→ **Word and element location data**
** begin **
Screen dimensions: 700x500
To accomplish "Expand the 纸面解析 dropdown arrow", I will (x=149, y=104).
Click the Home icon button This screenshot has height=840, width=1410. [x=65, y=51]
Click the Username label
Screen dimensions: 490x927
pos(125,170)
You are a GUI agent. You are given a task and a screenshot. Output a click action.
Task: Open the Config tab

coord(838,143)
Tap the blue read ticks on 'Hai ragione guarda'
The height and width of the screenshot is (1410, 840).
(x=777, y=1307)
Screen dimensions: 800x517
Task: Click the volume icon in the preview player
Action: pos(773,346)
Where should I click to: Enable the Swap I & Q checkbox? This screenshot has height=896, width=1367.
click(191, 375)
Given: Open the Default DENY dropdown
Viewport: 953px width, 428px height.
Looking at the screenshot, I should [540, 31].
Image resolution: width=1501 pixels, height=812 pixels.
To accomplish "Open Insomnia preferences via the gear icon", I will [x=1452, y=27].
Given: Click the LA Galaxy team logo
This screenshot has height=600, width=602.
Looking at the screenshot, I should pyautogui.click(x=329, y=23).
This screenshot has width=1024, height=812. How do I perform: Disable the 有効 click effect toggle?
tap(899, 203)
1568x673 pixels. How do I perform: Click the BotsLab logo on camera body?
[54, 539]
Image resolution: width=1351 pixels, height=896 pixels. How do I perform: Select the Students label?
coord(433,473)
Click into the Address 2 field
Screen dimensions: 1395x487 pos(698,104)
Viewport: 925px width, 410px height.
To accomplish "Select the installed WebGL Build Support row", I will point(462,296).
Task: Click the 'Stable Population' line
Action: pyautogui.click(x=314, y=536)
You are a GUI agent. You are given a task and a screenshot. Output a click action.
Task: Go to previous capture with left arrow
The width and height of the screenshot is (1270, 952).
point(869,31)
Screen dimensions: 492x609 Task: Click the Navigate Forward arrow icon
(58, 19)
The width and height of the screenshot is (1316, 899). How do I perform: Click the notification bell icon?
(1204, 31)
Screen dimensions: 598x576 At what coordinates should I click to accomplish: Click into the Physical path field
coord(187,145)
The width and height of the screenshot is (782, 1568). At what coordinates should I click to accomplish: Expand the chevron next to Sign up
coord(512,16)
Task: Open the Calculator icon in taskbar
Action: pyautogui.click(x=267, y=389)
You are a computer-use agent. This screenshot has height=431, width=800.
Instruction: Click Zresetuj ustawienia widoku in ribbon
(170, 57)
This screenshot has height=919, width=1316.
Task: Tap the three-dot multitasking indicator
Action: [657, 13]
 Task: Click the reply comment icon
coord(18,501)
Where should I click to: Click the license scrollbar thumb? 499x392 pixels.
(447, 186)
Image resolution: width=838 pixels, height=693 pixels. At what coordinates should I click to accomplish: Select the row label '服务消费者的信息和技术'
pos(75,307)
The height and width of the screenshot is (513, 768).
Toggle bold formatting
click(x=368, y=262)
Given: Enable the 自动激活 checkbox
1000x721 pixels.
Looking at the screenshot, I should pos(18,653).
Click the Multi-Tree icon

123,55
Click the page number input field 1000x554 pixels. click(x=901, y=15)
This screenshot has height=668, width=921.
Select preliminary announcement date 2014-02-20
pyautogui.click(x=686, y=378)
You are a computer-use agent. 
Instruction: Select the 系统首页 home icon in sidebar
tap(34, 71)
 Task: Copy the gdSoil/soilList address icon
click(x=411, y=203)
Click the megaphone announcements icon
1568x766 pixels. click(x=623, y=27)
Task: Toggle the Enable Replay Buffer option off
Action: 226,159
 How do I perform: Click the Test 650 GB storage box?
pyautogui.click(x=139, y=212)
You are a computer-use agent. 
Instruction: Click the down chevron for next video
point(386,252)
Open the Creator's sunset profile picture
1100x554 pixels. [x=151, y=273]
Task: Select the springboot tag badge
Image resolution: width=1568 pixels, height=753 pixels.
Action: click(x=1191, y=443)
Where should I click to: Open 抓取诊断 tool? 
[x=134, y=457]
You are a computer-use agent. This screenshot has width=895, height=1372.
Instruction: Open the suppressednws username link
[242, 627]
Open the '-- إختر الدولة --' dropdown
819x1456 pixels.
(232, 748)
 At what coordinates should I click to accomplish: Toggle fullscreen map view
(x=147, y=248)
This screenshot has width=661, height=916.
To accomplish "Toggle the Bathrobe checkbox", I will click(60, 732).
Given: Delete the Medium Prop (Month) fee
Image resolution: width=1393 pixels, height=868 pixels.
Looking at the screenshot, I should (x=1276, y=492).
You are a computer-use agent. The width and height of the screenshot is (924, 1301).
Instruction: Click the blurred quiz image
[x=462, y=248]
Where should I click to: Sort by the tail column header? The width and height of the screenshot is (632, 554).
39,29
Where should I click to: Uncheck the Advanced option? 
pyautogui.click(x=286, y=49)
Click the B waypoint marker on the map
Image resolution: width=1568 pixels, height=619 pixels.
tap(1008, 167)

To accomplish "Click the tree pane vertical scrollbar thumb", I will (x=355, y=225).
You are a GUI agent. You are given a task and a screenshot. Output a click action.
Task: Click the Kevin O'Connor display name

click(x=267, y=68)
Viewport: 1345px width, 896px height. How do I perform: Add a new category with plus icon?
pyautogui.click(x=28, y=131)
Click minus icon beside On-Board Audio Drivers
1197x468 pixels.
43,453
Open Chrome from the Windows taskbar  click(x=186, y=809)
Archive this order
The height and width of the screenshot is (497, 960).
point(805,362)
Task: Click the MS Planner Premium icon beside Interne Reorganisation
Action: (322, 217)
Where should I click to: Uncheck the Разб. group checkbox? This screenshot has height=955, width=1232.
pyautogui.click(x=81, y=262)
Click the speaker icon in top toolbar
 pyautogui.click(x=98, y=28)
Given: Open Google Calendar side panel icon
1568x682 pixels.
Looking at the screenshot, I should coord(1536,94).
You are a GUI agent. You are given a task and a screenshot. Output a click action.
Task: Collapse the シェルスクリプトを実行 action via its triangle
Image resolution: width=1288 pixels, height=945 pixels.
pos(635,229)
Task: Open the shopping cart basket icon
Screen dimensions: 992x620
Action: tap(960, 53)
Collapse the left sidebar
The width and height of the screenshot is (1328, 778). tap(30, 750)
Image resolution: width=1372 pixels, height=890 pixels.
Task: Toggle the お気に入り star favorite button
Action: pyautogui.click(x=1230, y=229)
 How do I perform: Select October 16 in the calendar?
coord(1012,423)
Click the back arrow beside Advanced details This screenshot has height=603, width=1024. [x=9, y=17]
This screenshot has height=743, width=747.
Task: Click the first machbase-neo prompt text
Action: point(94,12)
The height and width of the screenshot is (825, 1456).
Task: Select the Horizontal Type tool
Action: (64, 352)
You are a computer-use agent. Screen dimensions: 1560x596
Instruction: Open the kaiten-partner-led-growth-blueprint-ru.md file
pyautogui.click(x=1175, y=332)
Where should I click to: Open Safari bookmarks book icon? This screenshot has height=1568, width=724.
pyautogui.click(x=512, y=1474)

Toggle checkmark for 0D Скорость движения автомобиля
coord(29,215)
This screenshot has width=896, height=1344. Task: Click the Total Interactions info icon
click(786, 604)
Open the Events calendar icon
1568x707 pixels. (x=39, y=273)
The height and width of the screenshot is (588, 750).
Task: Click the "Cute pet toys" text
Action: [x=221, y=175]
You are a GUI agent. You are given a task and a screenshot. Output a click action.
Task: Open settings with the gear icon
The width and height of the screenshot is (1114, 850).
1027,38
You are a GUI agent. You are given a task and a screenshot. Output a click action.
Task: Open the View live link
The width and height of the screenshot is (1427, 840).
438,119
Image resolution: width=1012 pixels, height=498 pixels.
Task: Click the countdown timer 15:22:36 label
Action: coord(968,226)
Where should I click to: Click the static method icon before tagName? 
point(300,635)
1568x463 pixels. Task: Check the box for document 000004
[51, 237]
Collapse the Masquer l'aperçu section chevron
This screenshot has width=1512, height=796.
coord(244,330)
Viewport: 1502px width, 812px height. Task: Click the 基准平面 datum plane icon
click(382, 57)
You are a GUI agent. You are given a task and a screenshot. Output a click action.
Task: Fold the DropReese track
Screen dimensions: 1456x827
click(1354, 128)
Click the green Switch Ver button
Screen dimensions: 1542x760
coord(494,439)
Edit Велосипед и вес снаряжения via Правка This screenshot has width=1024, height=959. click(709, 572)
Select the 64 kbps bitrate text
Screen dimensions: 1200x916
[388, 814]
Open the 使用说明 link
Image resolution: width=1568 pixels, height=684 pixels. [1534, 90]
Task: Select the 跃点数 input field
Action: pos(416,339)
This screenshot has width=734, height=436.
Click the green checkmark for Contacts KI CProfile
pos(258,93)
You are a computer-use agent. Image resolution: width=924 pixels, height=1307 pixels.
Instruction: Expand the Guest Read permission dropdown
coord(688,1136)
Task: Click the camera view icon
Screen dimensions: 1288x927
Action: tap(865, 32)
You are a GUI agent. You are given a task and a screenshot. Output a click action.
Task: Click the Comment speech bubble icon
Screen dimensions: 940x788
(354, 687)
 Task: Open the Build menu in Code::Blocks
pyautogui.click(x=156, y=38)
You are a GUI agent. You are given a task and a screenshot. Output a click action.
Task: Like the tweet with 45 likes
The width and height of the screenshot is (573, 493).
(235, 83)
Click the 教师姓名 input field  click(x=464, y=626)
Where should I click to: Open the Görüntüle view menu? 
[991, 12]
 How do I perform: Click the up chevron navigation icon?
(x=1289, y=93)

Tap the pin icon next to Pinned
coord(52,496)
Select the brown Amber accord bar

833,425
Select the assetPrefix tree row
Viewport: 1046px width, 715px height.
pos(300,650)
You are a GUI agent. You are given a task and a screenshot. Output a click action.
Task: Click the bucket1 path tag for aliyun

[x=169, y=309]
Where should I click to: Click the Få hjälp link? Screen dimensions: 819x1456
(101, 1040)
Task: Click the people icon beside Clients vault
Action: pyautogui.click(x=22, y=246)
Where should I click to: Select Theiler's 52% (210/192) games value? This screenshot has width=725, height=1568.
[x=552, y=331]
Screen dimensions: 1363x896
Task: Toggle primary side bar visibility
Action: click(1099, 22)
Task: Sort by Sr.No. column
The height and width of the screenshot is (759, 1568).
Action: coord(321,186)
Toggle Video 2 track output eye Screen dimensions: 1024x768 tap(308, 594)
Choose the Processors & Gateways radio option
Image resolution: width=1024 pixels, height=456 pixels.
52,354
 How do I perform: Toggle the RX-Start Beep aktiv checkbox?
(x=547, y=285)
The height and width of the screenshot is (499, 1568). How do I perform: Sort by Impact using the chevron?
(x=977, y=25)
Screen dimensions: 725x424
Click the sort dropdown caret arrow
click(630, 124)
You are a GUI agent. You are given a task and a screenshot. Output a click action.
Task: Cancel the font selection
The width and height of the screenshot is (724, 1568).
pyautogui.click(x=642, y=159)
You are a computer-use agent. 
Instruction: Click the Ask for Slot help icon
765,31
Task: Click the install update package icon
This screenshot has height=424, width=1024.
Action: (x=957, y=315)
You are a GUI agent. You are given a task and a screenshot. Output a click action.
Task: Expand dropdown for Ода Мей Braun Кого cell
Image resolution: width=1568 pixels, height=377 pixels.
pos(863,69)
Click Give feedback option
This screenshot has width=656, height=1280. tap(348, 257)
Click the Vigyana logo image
** end **
→ **DO THIS**
Copy out again, unchanged, the lines of the records from the one containing "How do I perform: Select October" through the one containing "Action: (64, 352)", with both of those lines included.

→ **CORRECT RESULT**
 How do I perform: Select October 16 in the calendar?
coord(1012,423)
Click the back arrow beside Advanced details This screenshot has height=603, width=1024. [x=9, y=17]
This screenshot has height=743, width=747.
Task: Click the first machbase-neo prompt text
Action: point(94,12)
The height and width of the screenshot is (825, 1456).
Task: Select the Horizontal Type tool
Action: (64, 352)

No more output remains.